The point is that some people sink so deep into this stuff that their "spiritual world" is what becomes their reality. The danger of this fantasizing is that it plays out in their behavior, and sometimes in a destructive way. Or, at the very least, it causes people to become indifferent toward very real problems. This is my number one problem with religion. This is why I think religion causes far more harm than good.

The Escape

In 1997, after 4-1/2 years of church planting, I left that church. However, I continued to attend church for another 8 years, but mentally I had checked out completely. I attended because my oldest daughter enjoyed the social experience and because of the relentless hounding from my mother.

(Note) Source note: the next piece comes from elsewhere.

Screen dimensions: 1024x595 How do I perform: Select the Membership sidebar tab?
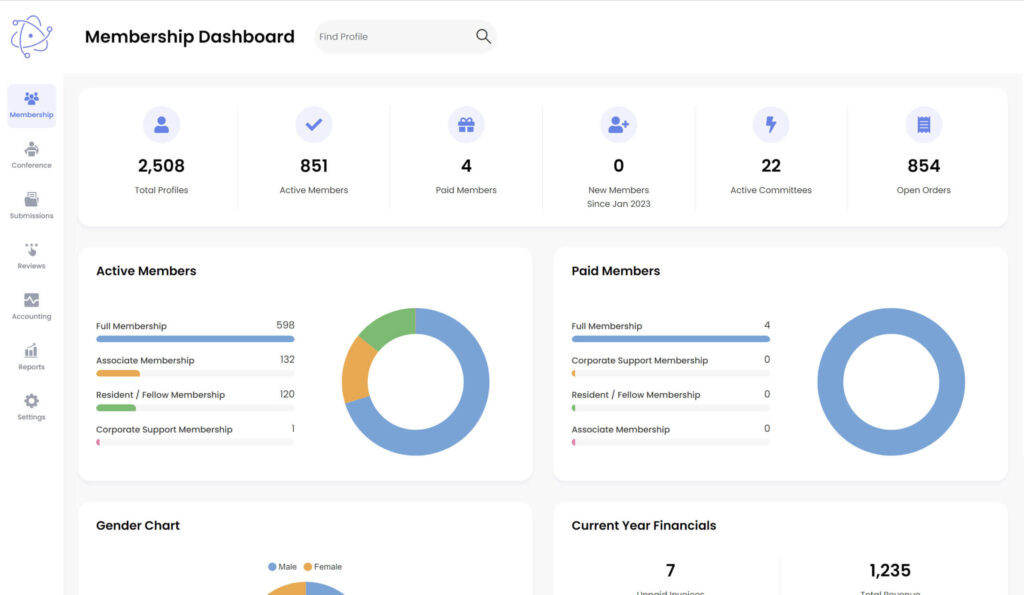click(x=31, y=105)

My great concern is that our country is full of people like Dan — many of them are wonderful people but they have little interest in temporal Earth. They don't care if an animal species goes extinct, they don't care about the impact of coal-fired power plants, they don't care about the impacts of limitless population growth. They just don't care because the Second Coming is near, and Dan and his friends will all be whisked away, leaving the wild-eyed heathens like me to run amok in the streets, killing and cannibalizing. But at least we'll have the Anti-Christ to maintain order. Oh, and the latest I heard is that the Anti-Christ is some politician in Europe. I guess it's not Obama after all.

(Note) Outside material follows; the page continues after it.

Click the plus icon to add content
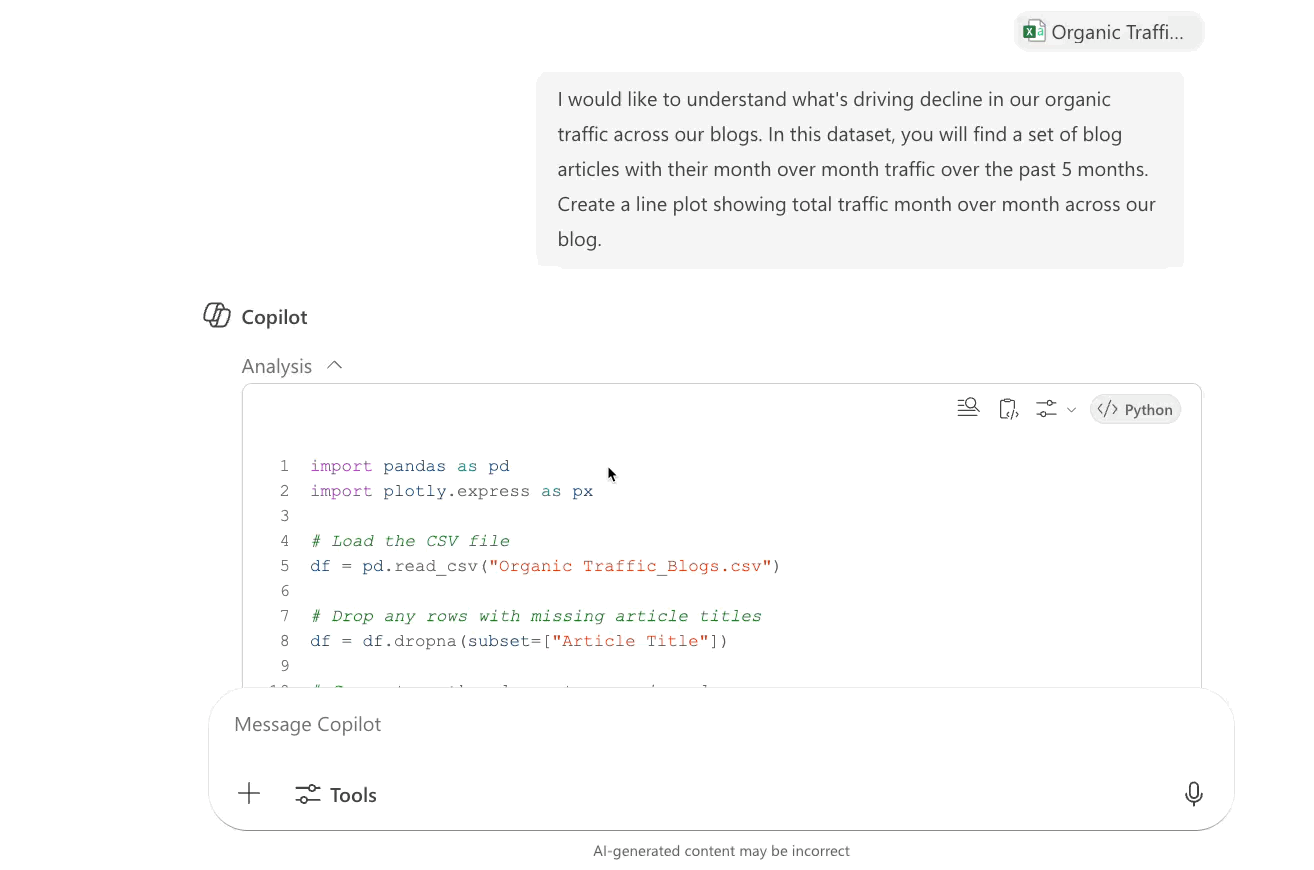Screen dimensions: 1314x870 [x=249, y=794]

In the mean time, Mother Earth follows the course of Easter Island ... ahhh .... errrr ... what is Easter Island? Is that where the Easter Bunny lives?

2 comments:

Anonymous said...

Goose; we at FGC took a look at a DVD called Zeitgeist over the last two meetings... going to follow up with part 2. next month... the first part dealt with the issue of religion, how key mythologies appear in each religion and yet the members think theirs is the only truth and they take it literally instead of mythologically. part 2. was amplifying the 911 "conspiracy" theory... the viewpoint of the whole thing borrowed from left and right with some major contradictions but the valuable thing i thought was their analysis of the root cause, the failure to recognize (feel) the interconnection of all things, thus the fear-driven behavior that is threatening life on the planet.

Todd the Toad said...

I am very familiar with the movie Zeitgeist. I think the segments on religion and the Federal Reserve are dead on. Unfortunately, I think the segment on 9/11 is totally wrong, which harms the credibility of the other two segments. Life is a collection of truths, half-truths, and lies, and we must spend our lives sorting the fact from the fiction.